The VISION set forth by the State Board of Education and Commissioner Johnson has provided the stimulus we need to improve our public education system. The opportunity before us now is to transform Alaska Education Challenge priorities to ACTION that translates to improved student success across the education system.
All Alaskans concerned with the delivery, governance, and funding of education believe in and want an excellent education for every student every day. It’s the reason we are teachers, administrators, and school board members who do our very best day-after-day, year-after-year to make it happen. Additionally, parents, higher education institutions, employers, and policymakers expect and count on us to produce graduates from our schools that are ready for work and further education and training.
But why is an excellent education for every student every day so hard to deliver? Why, in spite of our best efforts, do too many students, schools, and districts perform far below their potential and far below where they must perform to produce graduates who are ready to contribute to Alaska’s economy? And why, in the same structural and political environment, do some schools and districts excel?

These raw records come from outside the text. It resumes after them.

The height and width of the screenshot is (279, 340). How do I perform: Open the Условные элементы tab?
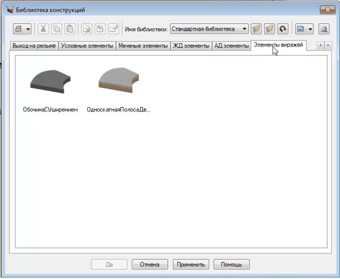[x=87, y=46]
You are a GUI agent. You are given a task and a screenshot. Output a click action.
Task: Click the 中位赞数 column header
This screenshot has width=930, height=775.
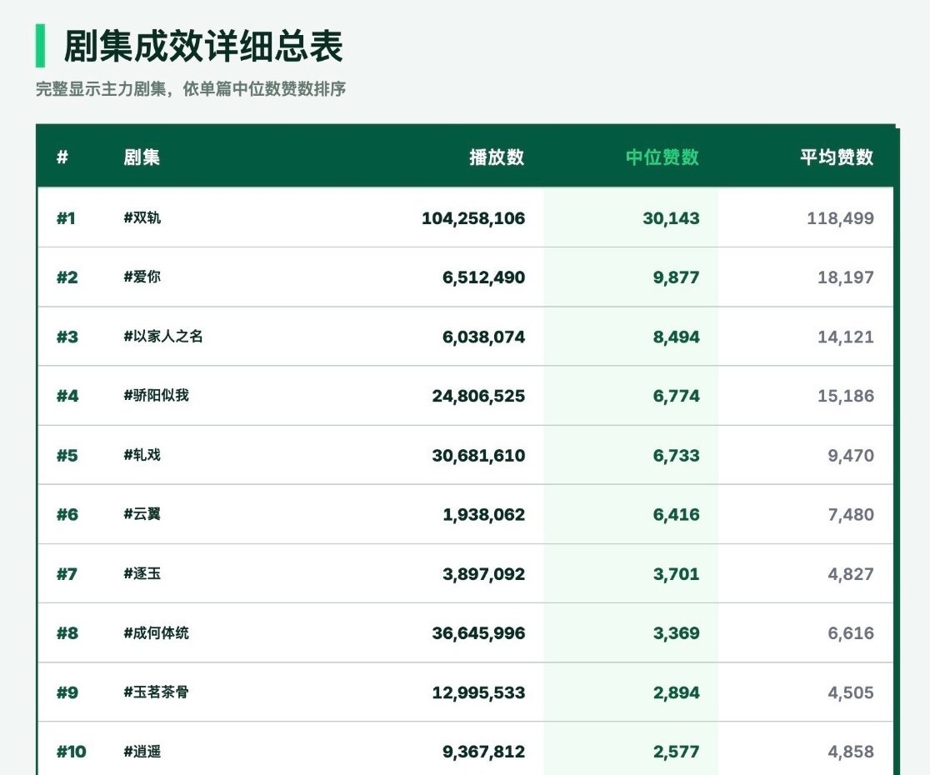coord(663,158)
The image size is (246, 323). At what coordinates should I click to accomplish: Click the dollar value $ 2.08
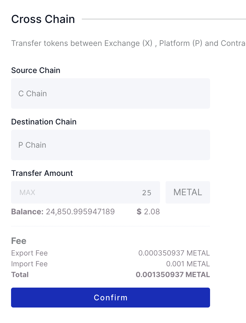coord(148,212)
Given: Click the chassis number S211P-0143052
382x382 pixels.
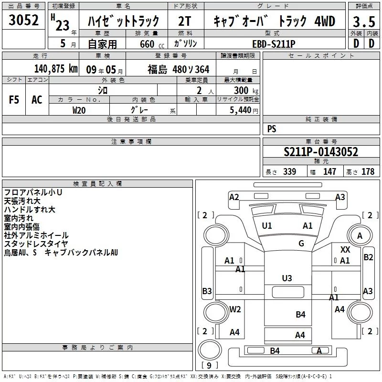Looking at the screenshot, I should pos(320,152).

To answer that question, many people look immediately at resources. For them, the low overall performance of our state education system is tied to a lack of funding: not enough money, not enough teachers, overwhelmed school boards, crumbling infrastructure, lack of programs, etc.
Sure, fewer resources are a challenge, and no one likes to cut their budget, reduce staff, or eliminate programs, but resources alone don’t explain the overall performance of our school system or the wide variance in performance we see among our school districts.

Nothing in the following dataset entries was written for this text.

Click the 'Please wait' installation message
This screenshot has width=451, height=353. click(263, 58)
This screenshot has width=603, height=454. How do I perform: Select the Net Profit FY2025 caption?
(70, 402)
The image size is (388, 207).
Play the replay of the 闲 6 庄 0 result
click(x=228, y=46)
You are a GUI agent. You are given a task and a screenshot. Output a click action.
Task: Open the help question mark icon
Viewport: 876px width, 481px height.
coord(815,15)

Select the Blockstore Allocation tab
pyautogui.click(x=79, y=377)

The answer to improving our education system lies less in the amount of resources available, and more in how the resources are used. FOCUSING available resources on the highest educational priorities and COLLABORATION that unites and aligns teachers, administrators, and policy-makers to work together is what it takes to improve the system.

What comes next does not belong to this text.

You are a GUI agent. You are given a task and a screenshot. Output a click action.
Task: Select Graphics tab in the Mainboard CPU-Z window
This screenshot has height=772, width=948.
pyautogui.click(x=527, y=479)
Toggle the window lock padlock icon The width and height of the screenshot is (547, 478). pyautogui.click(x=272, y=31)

In high-performing school systems, individuals and groups do not agree on everything, but they do agree on what matters most for students and COLLABORATE to improve the education system.
States that have high performing education systems find ways to define and control quality across the system. Some control quality through government requirements such as state-controlled school curricula, higher pay for national board-certified teachers, access to apprenticeship and/or internship programs for high school students, appointed boards that control the quality of educator preparation programs, and other actions that impact the overall education system.
We Can Control Quality
Alaska, being a strong local-control state, does not have statewide structures that align education resources and control quality like those mentioned above. But that does not mean we cannot control the quality of education across the system. If we can agree on what matters most and act together, we can significantly improve the quality of education for all students.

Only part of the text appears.